- **What this task involves**:
Give the number of lines in the records below that include the word "with", and add nothing to it.

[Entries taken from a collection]
◆ ◆ ◆
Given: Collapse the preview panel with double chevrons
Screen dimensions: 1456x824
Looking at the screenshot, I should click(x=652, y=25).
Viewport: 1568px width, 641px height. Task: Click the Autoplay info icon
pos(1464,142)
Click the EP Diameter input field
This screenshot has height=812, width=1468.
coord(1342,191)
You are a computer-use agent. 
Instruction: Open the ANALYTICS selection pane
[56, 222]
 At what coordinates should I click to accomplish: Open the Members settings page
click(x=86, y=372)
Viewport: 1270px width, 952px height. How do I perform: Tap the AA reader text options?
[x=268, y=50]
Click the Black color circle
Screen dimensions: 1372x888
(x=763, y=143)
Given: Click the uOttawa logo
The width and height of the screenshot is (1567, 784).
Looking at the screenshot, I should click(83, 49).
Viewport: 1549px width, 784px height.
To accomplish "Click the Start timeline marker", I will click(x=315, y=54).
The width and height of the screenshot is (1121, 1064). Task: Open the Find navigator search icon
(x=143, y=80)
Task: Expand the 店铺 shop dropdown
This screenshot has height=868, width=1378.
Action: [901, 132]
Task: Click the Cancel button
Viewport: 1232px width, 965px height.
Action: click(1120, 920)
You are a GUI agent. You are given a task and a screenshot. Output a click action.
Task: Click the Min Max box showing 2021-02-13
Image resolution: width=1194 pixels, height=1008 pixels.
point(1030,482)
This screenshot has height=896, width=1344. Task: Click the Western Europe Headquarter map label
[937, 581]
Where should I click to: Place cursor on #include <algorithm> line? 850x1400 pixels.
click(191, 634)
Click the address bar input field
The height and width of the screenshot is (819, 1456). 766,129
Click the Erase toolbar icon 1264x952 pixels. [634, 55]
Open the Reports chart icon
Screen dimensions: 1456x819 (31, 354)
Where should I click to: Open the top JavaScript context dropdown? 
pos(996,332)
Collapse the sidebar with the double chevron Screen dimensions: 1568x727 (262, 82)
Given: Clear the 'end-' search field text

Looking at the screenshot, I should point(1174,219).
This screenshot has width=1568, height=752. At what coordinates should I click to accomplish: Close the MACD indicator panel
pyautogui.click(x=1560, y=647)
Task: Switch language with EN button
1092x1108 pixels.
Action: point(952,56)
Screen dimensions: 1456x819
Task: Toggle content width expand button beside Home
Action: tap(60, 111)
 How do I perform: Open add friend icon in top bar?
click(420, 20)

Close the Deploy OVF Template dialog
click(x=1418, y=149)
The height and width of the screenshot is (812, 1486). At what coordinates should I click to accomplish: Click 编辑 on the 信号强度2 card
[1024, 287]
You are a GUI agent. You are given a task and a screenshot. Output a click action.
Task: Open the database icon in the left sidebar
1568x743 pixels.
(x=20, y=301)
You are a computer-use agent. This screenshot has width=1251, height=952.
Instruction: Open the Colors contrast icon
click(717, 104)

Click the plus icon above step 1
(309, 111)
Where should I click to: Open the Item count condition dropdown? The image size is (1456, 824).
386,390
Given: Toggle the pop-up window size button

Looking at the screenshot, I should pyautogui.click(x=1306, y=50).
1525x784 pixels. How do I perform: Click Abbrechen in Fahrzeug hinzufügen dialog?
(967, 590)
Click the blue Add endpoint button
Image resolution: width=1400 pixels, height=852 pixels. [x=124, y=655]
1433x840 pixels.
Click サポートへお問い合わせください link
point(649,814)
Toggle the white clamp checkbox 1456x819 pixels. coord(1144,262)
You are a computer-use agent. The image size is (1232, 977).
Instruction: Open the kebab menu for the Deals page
◆ ◆ ◆
- **Exercise solution**:
3